Tuesday, October 4, 2016

Choose The Right Words To Promote Your Book



Words.

I’ve always been fascinated with the power one word has over another.  Great writing, to some degree, comes down to word selection.

For instance, I can simply state a fact:  “I am tired.” Or I can express it differently, with depth and description: “I was so tired that even if my wife offered to please me beyond my wildest fantasies I would have to decline.”  Or, I can just substitute one word for another:  “I am exhausted.”  Or I can insert a single word: “I am so tired.”

Words are available to everyone. The dictionary clearly shows us our options, readily accessible to all with equal access.  But the vast majority of people, including writers, fail to creatively, powerfully, or successfully apply the free building blocks to their craft.

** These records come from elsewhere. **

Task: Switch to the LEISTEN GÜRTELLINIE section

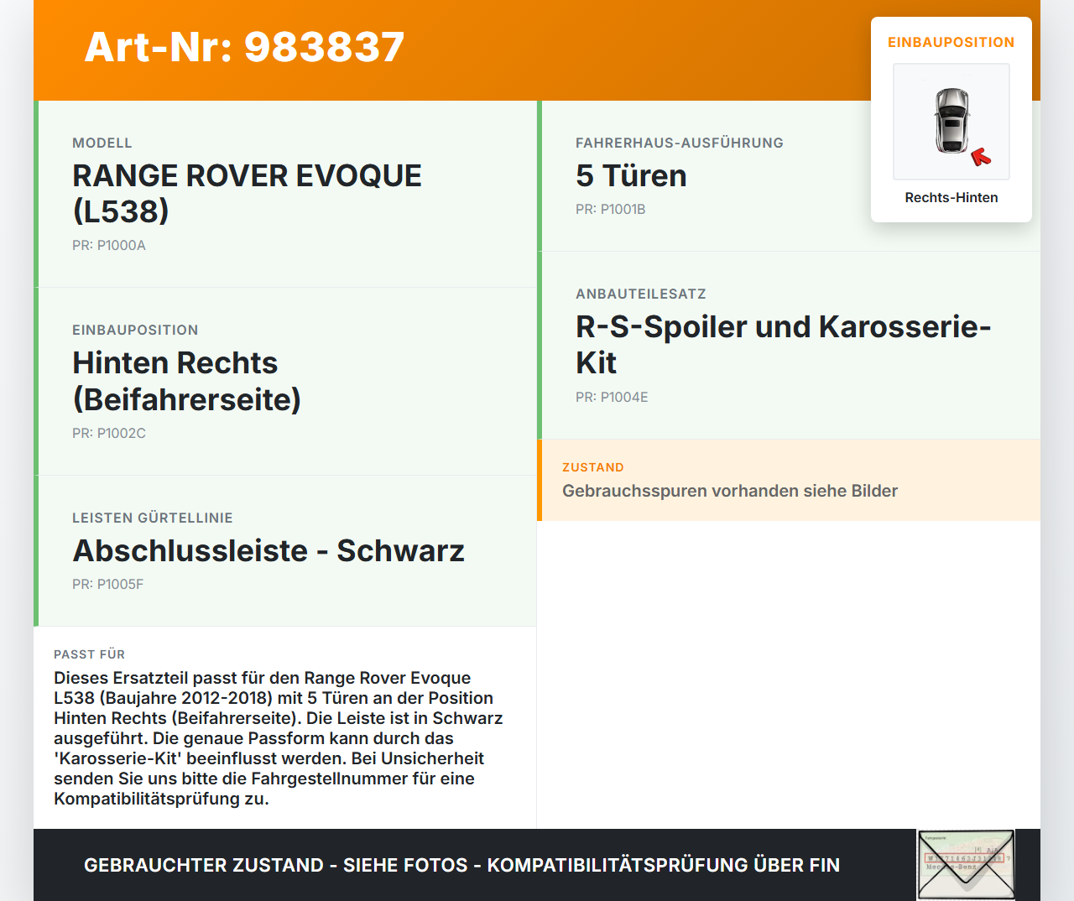Action: [x=153, y=518]
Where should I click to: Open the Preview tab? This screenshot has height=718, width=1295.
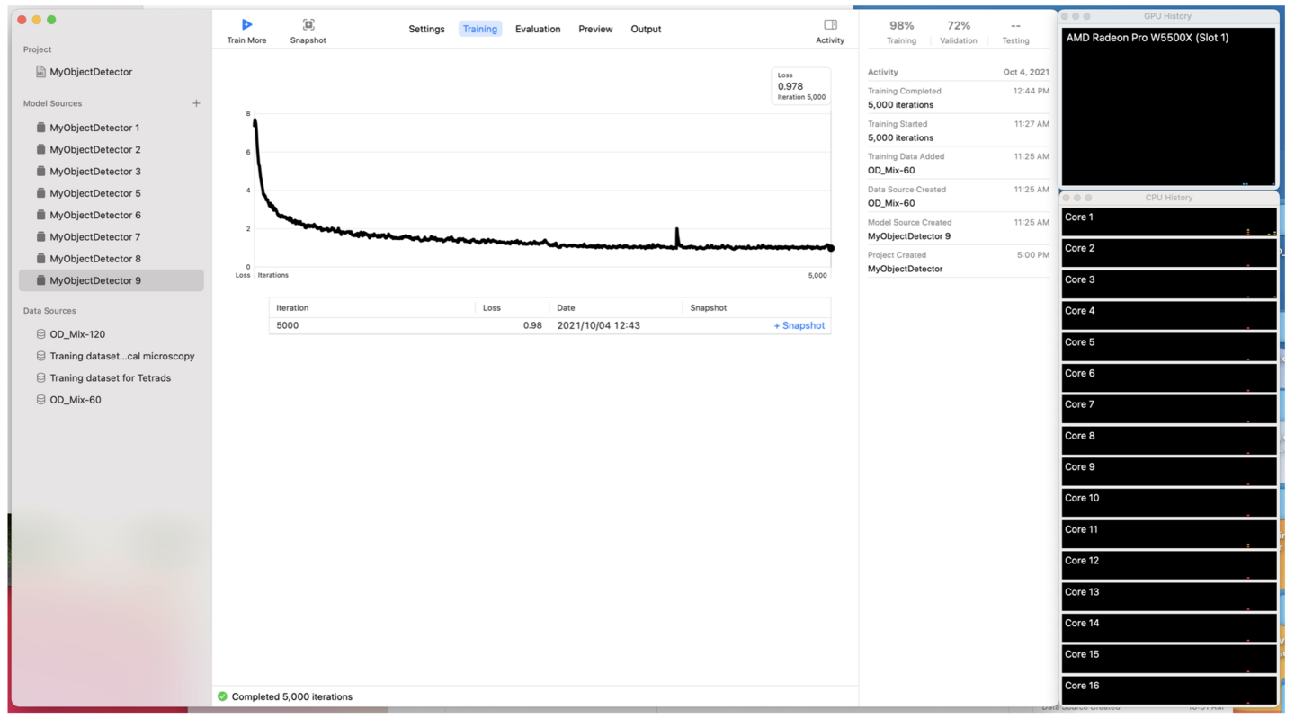(595, 30)
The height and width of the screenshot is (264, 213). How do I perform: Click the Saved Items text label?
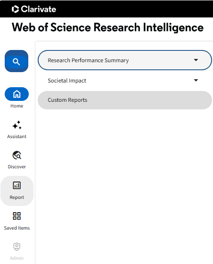[17, 228]
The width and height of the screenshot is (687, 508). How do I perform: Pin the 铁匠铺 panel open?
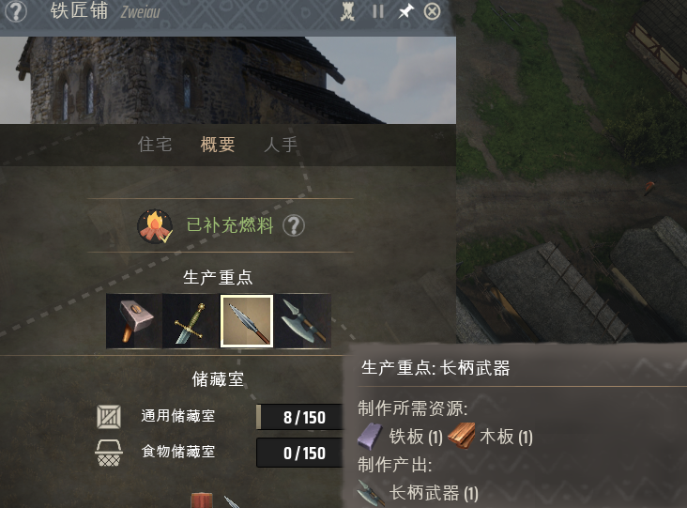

Think about it. Not everyone is born into money or even into a loving family, safe environment, or learning-friendly home.  But we are all given the keys to the safe filled with unimaginable treasures:  words.  Nothing serves a barrier to any of us to write and select the right words, placed in the proper order to force readers to marvel and react positively.

Maybe it’s not as simple as I make it sound, or maybe it is. Just open the dictionary and learn a new word. Then another. Learn five every day and you increased your vocabulary by over 1800 words.  Don’t just remember them, use them.  Insert them into your conversations, correspondence, and books.

Why say that you wear a mere shirt when it can be the thing that stands between you and animals in a jungle. Your orange T-shirt that may have cost all of five dollars is the thinnest barrier between revealing your naked chest and just blending into civilization.  See words differently, and see how they go from beyond serving a function to creating images and solidifying ideas.  Words don’t have to reflect the past or reality – they can help us conjure a future, birth new ideas, or give form to mere feelings or conceptualizations.

Words can be powerful.  We can’t use legal language when discussing love and matters of the heart.  We shouldn’t let words get expressed insincerely or lazily.  Words mean not just what they’ve been prescribed to mean but they have texture, color, taste, and a way of describing what is and conjuring what could be.

We manipulate words to meet our needs when we write for a marketing purpose, including the construction of press releases, catalog copy, jacket copy, and other materials that are used to sell others on ourselves and books.

We have so many words to play with, including slang, curse words, words borrowed from other languages, genre- or industry-specific jargon, new words that get created from our tech-centric world and global relations, and made-up words.  The dictionary reflects new entries because our culture crafts new terms and employs them with enough regularity, that they become as real and permanent as a word that’s been with us for centuries.

The order of words, their absence, and their choice all conspire to make a piece of writing great or terrible, useful or purposeless.  In a world of changing values and tastes, words will always mean something even if our communications increasingly are compromised by social mediaspeak, emojis, and video reliance.

The way to improve your writing begins with words and the build-up of a good vocabulary. Words are like fashion – you don’t want to wear what everyone else is wearing but you can’t always be a trend-setter.  Find the words that dress you best and help you paint the best possible picture.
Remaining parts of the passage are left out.